Chapter Five: The Prisoner

The noise got louder as I climbed a steep ridge, and I could smell diesel exhaust and fresh-cut wood in the air. About a mile from the work site, I found areas where the undergrowth was flattened in circular patterns, like something large had been sleeping there. The vegetation was bent, not broken, suggesting whatever had made the impressions was trying not to damage the forest unnecessarily. Near one of these resting spots, I found tufts of coarse reddish-brown hair caught on thorns, unlike anything from local wildlife.

When I finally reached a good vantage point on a ridge overlooking the work site, what I saw below made absolutely no sense at first. The clearing was massive, much bigger than any normal logging operation would need. There were more people than I’d expected, at least a dozen men scattered around the site. Some were working on cutting trees, but others seemed to be doing something completely different. Heavy equipment was arranged in a defensive pattern around the perimeter, like they were expecting trouble.

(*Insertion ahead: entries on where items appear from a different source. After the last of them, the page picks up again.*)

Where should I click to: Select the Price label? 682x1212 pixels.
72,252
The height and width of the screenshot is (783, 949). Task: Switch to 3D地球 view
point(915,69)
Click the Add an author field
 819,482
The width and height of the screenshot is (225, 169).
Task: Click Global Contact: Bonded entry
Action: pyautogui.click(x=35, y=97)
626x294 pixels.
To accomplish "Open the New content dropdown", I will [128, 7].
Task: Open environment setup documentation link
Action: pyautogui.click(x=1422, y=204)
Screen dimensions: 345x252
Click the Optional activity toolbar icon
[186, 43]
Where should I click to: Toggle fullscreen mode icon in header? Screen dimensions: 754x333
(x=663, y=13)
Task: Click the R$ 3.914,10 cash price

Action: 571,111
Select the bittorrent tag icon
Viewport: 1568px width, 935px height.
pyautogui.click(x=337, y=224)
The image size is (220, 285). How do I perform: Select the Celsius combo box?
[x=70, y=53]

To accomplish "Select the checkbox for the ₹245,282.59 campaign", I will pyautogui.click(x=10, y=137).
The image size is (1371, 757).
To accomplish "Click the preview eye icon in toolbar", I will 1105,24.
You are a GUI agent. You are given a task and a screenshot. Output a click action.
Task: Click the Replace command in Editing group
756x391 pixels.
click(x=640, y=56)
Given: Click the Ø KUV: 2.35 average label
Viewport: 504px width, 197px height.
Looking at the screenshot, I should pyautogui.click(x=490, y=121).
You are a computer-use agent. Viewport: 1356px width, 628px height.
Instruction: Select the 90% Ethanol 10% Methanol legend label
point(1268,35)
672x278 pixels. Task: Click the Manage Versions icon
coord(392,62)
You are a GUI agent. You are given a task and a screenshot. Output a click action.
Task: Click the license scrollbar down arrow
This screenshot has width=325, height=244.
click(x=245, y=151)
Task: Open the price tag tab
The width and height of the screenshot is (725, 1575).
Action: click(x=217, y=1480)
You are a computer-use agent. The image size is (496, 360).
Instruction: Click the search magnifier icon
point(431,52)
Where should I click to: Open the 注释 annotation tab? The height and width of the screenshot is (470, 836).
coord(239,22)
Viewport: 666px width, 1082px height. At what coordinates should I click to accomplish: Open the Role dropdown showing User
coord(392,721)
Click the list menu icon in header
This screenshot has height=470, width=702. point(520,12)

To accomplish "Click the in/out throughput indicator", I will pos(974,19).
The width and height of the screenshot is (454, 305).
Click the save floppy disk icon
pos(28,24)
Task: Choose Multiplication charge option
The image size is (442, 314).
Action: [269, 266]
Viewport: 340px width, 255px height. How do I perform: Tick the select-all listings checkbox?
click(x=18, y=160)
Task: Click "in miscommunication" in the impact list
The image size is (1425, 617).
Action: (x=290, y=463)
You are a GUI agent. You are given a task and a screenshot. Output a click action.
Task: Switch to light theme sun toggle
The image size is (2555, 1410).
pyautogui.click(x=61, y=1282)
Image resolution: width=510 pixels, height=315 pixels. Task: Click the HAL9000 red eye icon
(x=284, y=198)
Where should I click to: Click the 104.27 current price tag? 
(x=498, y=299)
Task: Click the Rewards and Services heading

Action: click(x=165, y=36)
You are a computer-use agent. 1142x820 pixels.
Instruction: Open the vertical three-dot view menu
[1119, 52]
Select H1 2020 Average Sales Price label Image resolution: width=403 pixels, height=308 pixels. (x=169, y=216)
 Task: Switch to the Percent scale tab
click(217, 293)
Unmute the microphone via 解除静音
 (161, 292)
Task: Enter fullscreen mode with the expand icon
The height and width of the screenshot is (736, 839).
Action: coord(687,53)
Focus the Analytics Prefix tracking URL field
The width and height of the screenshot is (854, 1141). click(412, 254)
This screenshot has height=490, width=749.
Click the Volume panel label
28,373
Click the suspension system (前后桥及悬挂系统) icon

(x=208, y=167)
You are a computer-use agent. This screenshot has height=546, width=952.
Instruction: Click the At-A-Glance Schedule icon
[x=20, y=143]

In the center of the clearing sat something that made my heart stop: an enormous metal cage. The cage was huge, easily eight feet tall and just as wide, made of heavy steel bars that looked like they could hold a grizzly bear. But even from my hiding spot, I could tell that whatever was inside wasn’t a bear. The shape was wrong. Too tall, even hunched over, too broad across the shoulders. And as I watched, frozen in disbelief, the thing inside the cage moved in a way that was almost human, but not quite.

Chapter Six: The Truth Uncaged

It gripped the bars with what looked like massive hands and shifted its weight from foot to foot like a person might, but everything about it was oversized and wrong. It was covered in dark reddish-brown fur that looked matted and dirty. Its shoulders were impossibly broad, and its arms hung nearly to its knees, even when it was standing upright.

But it was the face that made my blood run cold. When it turned toward my hiding spot, I caught a glimpse of features that looked almost human. Deep-set eyes, a broad, flat nose, a heavy brow ridge. But the proportions were all wrong, like someone had stretched a human face and made it too big.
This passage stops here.